_Tâches à réaliser:_
1. D'après l'extrait sur les aires d'attraction des villes, quelle est la seule AAV comprenant une métropole dont les effectifs connaissent une croissance globale ?
2. Recopiez le passage de l'extrait sur les aires d'attraction des villes qui va de « 14 AAV perdent » jusqu'à « que les arrivées. ».
3. Rédigez la suite de l'extrait sur les aires d'attraction des villes, à partir de sa dernière phrase.

_Extrait du document:_
Les métropoles à la peine, à l’exception de Bordeaux

Parmi les 22 AAV qui comprenne une métropole, seule Bordeaux connaît une croissance globale de ses effectifs, mais limitée à sa couronne. On peut donc émettre l’hypothèse que, pour la population concernée, les arrivées depuis l’extérieur du territoire restent nombreuses mais s’opèrent hors du pôle.

14 AAV perdent globalement des effectifs, mais uniquement dans leur pôle (Paris, Grenoble, Lyon, Dijon, Strasbourg, Brest, Toulon, Rennes, Toulouse, Nantes, Aix-Marseille, Nice, Rouen). Le mouvement centre vers couronne des ménages déjà présents se poursuivraient, combiné avec des départs vers d’autres AVV plus nombreux que les arrivées.

Enfin 7 AVV (Clermont-Ferrand, Nancy, Tours, Lille, Saint-Étienne, Metz, Orléans) connaissent un solde migratoire négatif dans leur pôle comme dans leur couronne.

L’attractivité des villes moyennes du littoral atlantique et du sud-ouest

Les 39 AVV dont le pôle et la couronne sont simultanément attractives ont pour centre des villes de taille moyenne : une seule dépasse 100 000 habitants (Perpignan), 9 comptent entre 50 000 et 100 000 habitants, 14 entre 20 000 et 50 000 habitants, 16 moins de 20 000 habitants. Elles s’égrènent d’une part en chapelet le long du littoral atlantique, de la Bretagne (Lannion, Morlaix, Quimper, Pontivy, Vannes), aux Pays de la Loire (Saint-Nazaire, Saint-Hilaire-de-Riez, Les Sables d’Olonne), jusqu’en Aquitaine (La Rochelle, Royan, Dax et Bayonne), et d’autre part dans le quart sud-ouest du pays (Pau, Libourne, Bergerac, Sarlat-la-Canéda, Brive-La-Gaillarde, Cahors, Albi, Montauban, Pamiers, Béziers et Perpignan…). Les autres AAV de ce type sont dispersées sur le reste du territoire.

Une diffusion vers d’autres villes moyennes et petites ?

Que leur évolution soit globalement positive ou globalement négative, les AVV dont le pôle est croissant et la couronne décroissante ont une ville-centre qui attire des ménages depuis l’extérieur et/ou qui n’est pas quittée par les ménages déjà présents pour rejoindre les communes de la couronne.

Figurent dans cette catégorie des AAV de Bretagne, des Pays de la Loire et de Normandie. L’attractivité du sud-ouest est également confirmée. Par contre aucune concentration du même type n’apparaît dans le reste du territoire.

Des résultats qui restent à confirmer

L’analyse présentée ici porte sur la mobilité résidentielle d’une partie réduite de la population au profil particulier : de jeunes enfants âgés de 8 à 10 ans à la rentrée 2021, et leurs parents. D’autre part les variations sont parfois très faibles en termes d’effectifs. Enfin il n’est pas possible de réaliser la même analyse sur une cohorte plus ancienne : les effectifs par niveau ne sont pas disponibles pour les années antérieures sur le site data.education.gouv.fr.

_Données présentées:_

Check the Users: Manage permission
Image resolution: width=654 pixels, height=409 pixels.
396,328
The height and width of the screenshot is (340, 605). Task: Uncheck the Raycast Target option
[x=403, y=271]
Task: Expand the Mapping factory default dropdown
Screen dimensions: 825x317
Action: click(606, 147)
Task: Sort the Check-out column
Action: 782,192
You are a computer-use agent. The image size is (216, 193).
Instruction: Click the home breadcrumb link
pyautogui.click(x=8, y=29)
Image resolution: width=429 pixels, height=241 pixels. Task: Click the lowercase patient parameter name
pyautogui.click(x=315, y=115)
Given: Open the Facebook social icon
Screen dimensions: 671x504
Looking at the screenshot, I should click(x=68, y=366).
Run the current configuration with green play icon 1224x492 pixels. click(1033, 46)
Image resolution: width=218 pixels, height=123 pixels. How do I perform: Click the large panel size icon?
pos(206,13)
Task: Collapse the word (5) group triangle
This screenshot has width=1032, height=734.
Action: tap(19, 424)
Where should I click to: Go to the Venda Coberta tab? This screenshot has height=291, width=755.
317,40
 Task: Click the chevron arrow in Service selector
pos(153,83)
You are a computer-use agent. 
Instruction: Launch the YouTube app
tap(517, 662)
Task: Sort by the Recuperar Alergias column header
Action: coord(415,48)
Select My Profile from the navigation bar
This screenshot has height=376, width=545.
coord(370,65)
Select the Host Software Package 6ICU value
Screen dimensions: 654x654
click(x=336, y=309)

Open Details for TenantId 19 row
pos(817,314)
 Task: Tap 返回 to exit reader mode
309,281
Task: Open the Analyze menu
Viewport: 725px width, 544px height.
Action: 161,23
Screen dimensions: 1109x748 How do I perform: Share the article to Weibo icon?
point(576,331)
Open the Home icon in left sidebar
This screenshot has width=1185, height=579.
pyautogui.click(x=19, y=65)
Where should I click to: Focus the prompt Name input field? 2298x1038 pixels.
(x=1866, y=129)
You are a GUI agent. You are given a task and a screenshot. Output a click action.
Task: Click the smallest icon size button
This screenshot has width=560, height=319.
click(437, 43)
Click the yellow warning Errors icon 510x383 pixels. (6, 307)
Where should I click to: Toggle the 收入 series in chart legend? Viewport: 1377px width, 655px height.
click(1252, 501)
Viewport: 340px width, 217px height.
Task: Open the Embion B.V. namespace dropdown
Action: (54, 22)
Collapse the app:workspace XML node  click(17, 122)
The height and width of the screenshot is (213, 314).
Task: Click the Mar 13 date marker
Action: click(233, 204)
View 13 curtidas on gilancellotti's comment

_Résultats par tâche:_
1. Bordeaux.

2.
14 AAV perdent globalement des effectifs, mais uniquement dans leur pôle (Paris, Grenoble, Lyon, Dijon, Strasbourg, Brest, Toulon, Rennes, Toulouse, Nantes, Aix-Marseille, Nice, Rouen). Le mouvement centre vers couronne des ménages déjà présents se poursuivraient, combiné avec des départs vers d’autres AVV plus nombreux que les arrivées.

3.
Dans ces conditions, il est difficile d’affirmer l’émergence d’un phénomène massif de mobilité résidentielle vers des villes petites et moyenne, et le cas échéant il serait loin d’être généralisé. En parallèle, l’évolution à la baisse de la quasi-totalité des métropoles sous cet angle d’observation apparaît cependant réel.

Zoom sur le territoire ELLO

L’examen de la situation française a permis de constater que les effectifs de la cohorte augmentent dans l’AAV de Saint-Nazaire, aussi bien dans le pôle que dans la couronne (données). À l’échelle communale la situation apparaît contrastée : pour les petites communes l’évolution relative (en %) correspond à une variation très faible des effectifs, par ailleurs des mouvements peuvent avoir lieu entre communes voisines.

Ceci étant, les résultats observés pour la Baule (+49 élèves), Guérande (+39), Pornic (+33) et Saint-Brevin-les-Pins (+24) méritent d’être soulignés. Trois de ces quatre communes sont littorales et leur dynamique migratoire jusqu’alors marquée par le nombre important d’arrivées de retraités. Nous sommes encore loin d’un phénomène massif, c’est ce qu’il convient d’appeler un signal faible. Dans l’attente des résultats du recensement à moyen terme, l’addrn poursuit ses investigations pour identifier et analyser des indicateurs de ce type qui permettent de suivre sans trop de décalage temporel les éventuelles évolution de l’attractivité du territoire en cette période (post-) covid.